Liver by any other name, well, just call it liver. Dress it up with gravy, corn or peas, but liver will never be a juicy cut of steak slathered with A.1®. Sauce, a mouth-watering filet mignon or a burger beefed up with cheese and bacon. It can never be the other white meat, it will always be beef. And whatever name you use, it still tastes like liver and I will not, cannot and could not think of eating it. But not that my mom did not try.
Growing up on a farm, when you butcher your own cattle, you get left with a lot of leftovers which includes a freezer full of tongue, Rocky Mountain oysters and liver, when all the rest found its way to a plate. My mom knew this, and she would call liver any other name but liver in hopes I would eat it. Sometimes it would almost work. I’d take a nibble or two and then question the cut. Sometimes simply the look would throw me into a toddler-like tantrum.

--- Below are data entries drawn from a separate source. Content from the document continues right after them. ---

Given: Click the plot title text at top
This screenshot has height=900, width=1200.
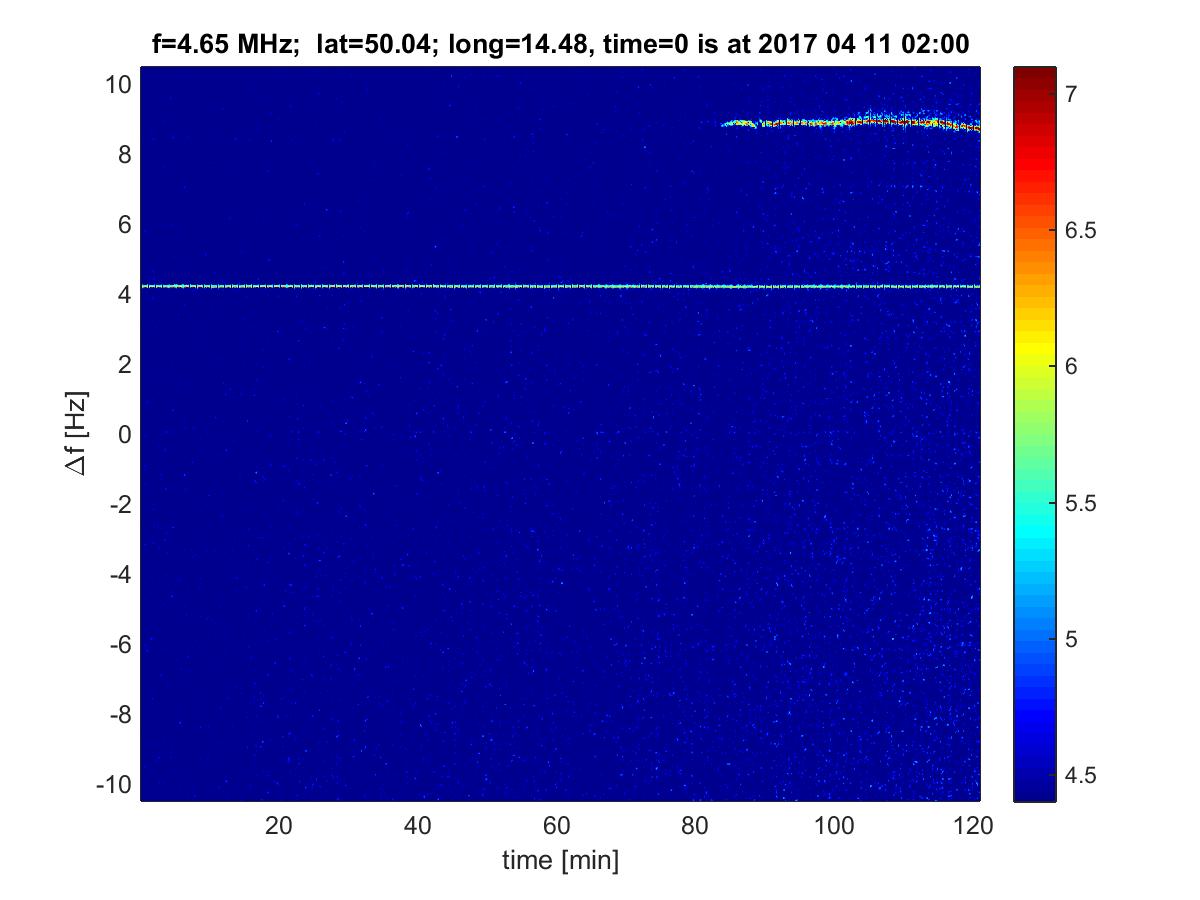Looking at the screenshot, I should point(559,44).
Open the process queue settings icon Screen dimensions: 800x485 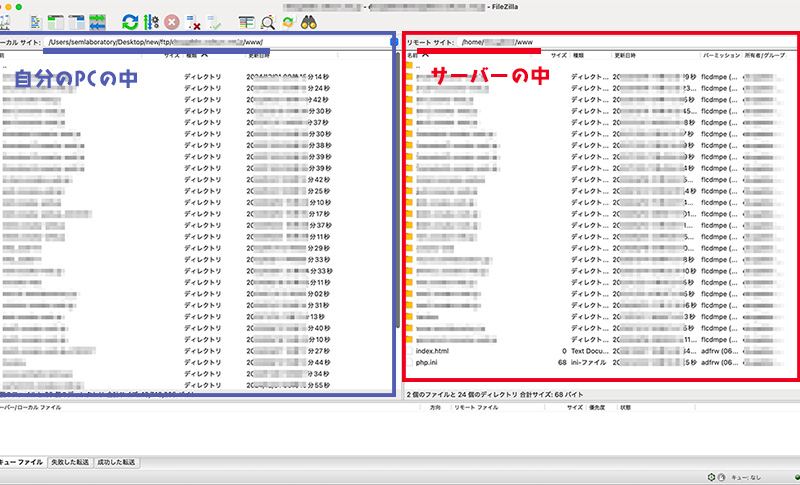point(151,21)
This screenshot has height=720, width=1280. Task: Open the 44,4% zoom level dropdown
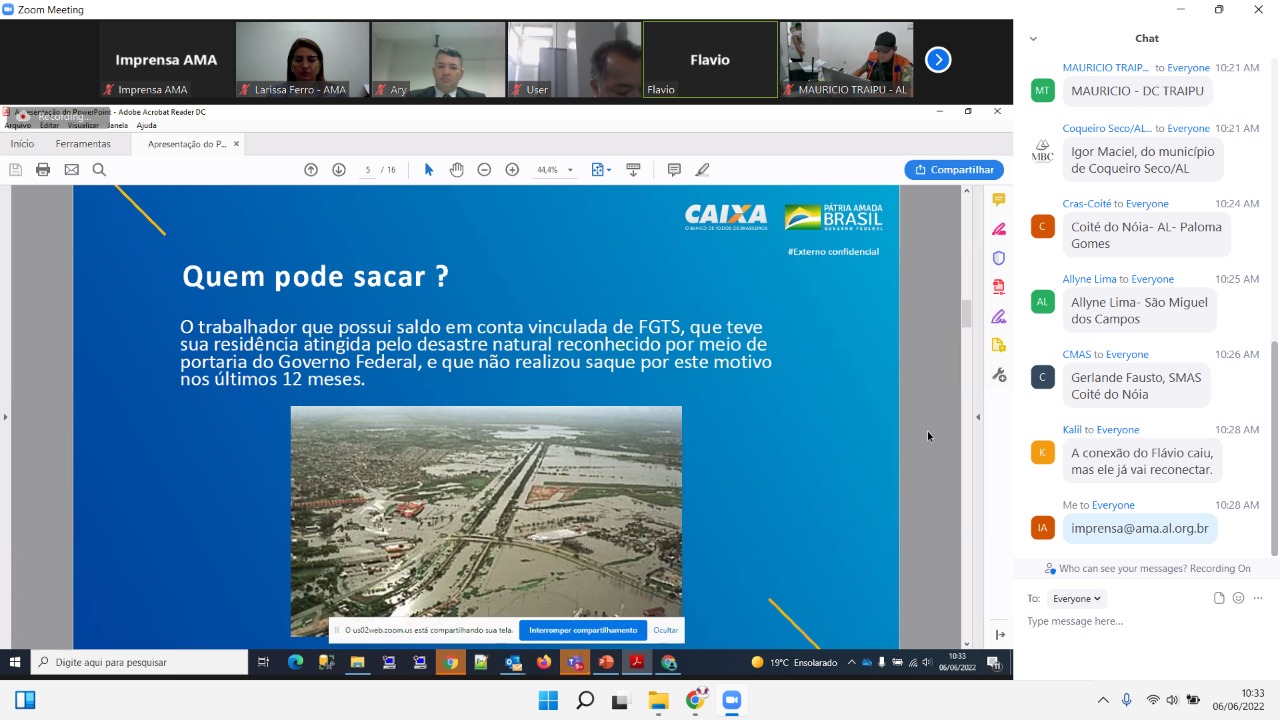[555, 170]
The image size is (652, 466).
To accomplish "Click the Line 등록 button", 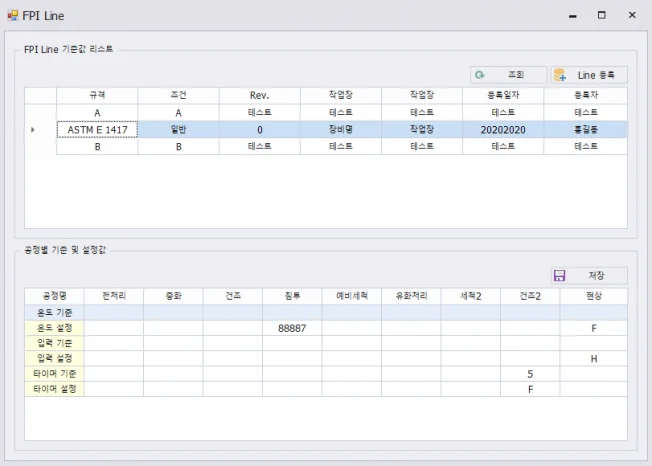I will click(x=589, y=75).
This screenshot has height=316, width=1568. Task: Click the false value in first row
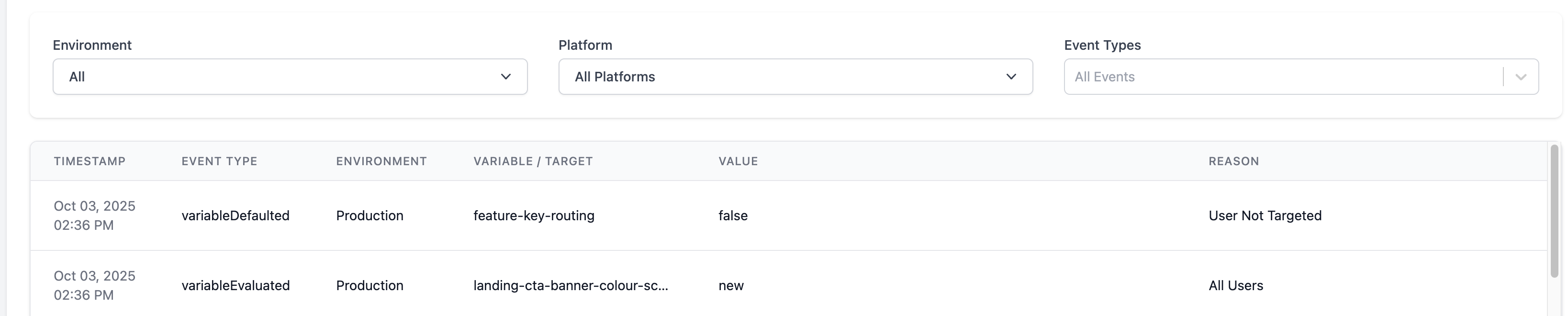[x=733, y=215]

When it comes to PR, you get plenty of liver. Good stories, full of iron. They beef up a company, but rarely do they suit everyone’s palate – the specialized, niched and super-quirky pitches. As business owners, we want to pitch everyone everywhere every story, because we want to believe everyone everywhere loves to know everything we do. But you would not serve a plate of liver, steak or stew meat at a meeting of the American Vegan Society (yes, it exists - http://www.americanvegan.org).

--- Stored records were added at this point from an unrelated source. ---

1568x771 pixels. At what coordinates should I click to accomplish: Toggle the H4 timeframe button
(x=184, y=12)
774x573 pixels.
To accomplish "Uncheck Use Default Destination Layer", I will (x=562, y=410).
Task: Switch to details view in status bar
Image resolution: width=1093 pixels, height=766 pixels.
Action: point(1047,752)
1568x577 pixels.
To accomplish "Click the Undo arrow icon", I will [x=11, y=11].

So as PR professionals, we cannot serve every story to everyone. We need to know the menu, our audience, and what they like and want to eat. Blame it (or credit it to) technology, but journalism evolved in the last decade into the Mall of America, filled with amusement parks, Subways, Hooters and lots of stores, each catering to a unique audience. If we want to create effective (and efficient from an opportunity cost perspective) pitches, we need to know what our audience wants and to not waste their time with what we think, or hope they will like. As advertisers, we research what works and what doesn’t, and PR must follow the same philosophy. It may seem like I’m serving up some strained peas, easy and obviously little chewing required, but so often (as I remember from being a journalist receiving emails every day from the launch of a Bosnian eat-on-a-dime cookbook to pitches about throwing the perfect children’s party with a budget of $20,000 when I reported on courts, cops and crime). When we pitch to the masses, they pitch our idea in the trash. Instead, we need to know the reporters, the blogs and the beats that care most about what idea we want to sell them. We must find the unique angles, and then serve our stories up on a silver platter. I admit, I am as guilty as my mom at trying, wanting and hoping someone will eat what I dish up. I pitched faux-Facebook websites like a pop-up-shop on a random street corner pushing the latest Louis Vuitton bag, and I would pitch to anyone and everyone because my client wanted a story on the front page of the New York Times or Wall Street Journal. That’s when a slice of humble pie helps for all involved. Communicating to clients also becomes critical so they know why and how you want to reach the people you believe will be most interested in them.
Now I’m kind of hungry with all this talk of food. I think I’ll grab a delivery menu for pizza tonight.